Participants in a vigil for missing and murdered indigenous women and girls take part in a prayer in front of the National Museum of the American Indian in Washington, D.C., on September 11, 2018. Photo by Indianz.Com (CC BY-NC-SA 4.0)

Hearing addresses high rates of violence against Native women

The Inter-American Commission on Human Rights will be taking a closer look at violence against Native women at a hearing on Friday.

Representatives of the Indian Law Resource Center, the Alaska Native Women’s Resource Center, the National Congress of American Indians and the National Indigenous Women’s Resource Center are testifying at the proceeding, which takes place in Boulder, Colorado. They will be drawing attention to the struggles facing American Indian and Alaska Native women, from threats against their safety to the large numbers who go missing and murdered.

“It is unacceptable that today indigenous women continue to face the highest rates of sexual and physical violence of any group in the United States,” said Jana L. Walker, director of the Safe Women, Strong Nations project at the Indian Law Resource Center. “Indigenous women have the same human rights as others to enjoy the full protection and guarantees against violence and discrimination.”

The hearing comes as the U.S. Congress has failed to update the Violence Against Women Act (VAWA). The 2013 version of the law included landmark provisions that recognize the "inherent" authority of tribes to prosecute non-Indians who abuse their domestic partners.

The law, however, fails to protect Native women from all crimes. Sexual assault by a stranger, for example, is not covered.

But efforts to address the loophole have not gone anywhere on Capitol Hill despite data confirming disparities. Native women and their advocates are backing a Democratic version of VAWA that includes additional tribal jurisdiction provisions, as well as language to address missing and murdered Native women and girls, but H.R.6545 has not garnered support from anyone in the Republican Party, which controls both chambers of Congress.

Some Republicans are instead pushing an alternative version that advocates say does not offer them the protections they need on tribal homelands.

“Perhaps the most dangerous barriers in U.S. law today are the jurisdictional restrictions in VAWA 2013 that deny Alaska Natives the full benefit of the law and treat Alaska Native women differently than other women,” said Tamra (Tami) Truett Jerue, the director of the Alaska Native Women’s Resource Center. “We cannot forget that this is at a time when the levels of violence against Alaska Native women are among the very highest in the United States.”

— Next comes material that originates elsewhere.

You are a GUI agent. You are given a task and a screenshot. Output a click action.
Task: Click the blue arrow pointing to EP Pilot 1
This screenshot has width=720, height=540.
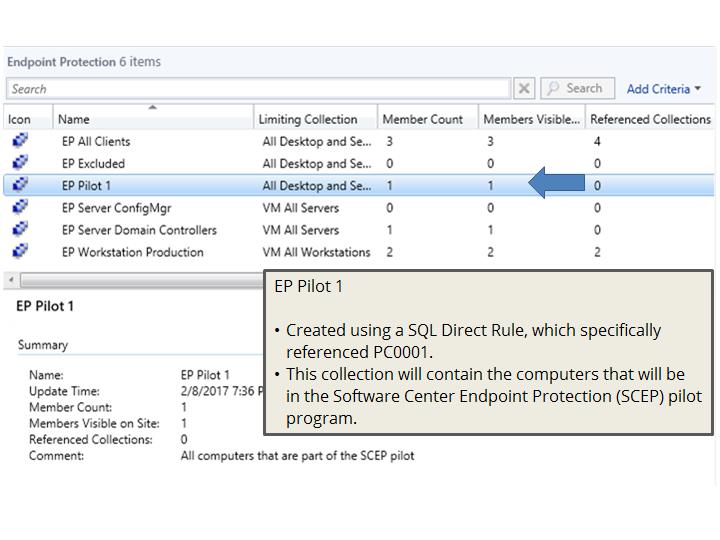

Rather than take up substantive changes to VAWA, Congress has merely enacted a temporary extension as part of H.R.6157, an unrelated federal funding bill that was signed into law last week. The extension expires on December 7.

"Reauthorization of VAWA should be a sure thing. But it’s not," Sen. Tom Udall (D-New Mexico), the vice chairman of the Senate Committee on Indian Affairs, told tribal leaders at an event in Washington, D.C., last month. "And so Congress needs to hear from you on this most critical issue."

Friday's hearing, which is open to the public, is titled "Reports of Killings, Disappearances, and Multiple Forms of Discrimination against Indigenous Communities and Indigenous Women in Alaska." The United States has been invited to send a representative.

The proceeding takes place on the final day of the Inter-American Commission on Human Rights session in Boulder. Earlier this week, human rights experts heard about forced evictions of Maya people in Guatemala, the rights of indigenous children in Colombia and the impacts of hydraulic fracturing, or fracking, on lands throughout the Americas.

The Inter-American Commission is an autonomous body of the Organization of American States. The United States is a member of the organization.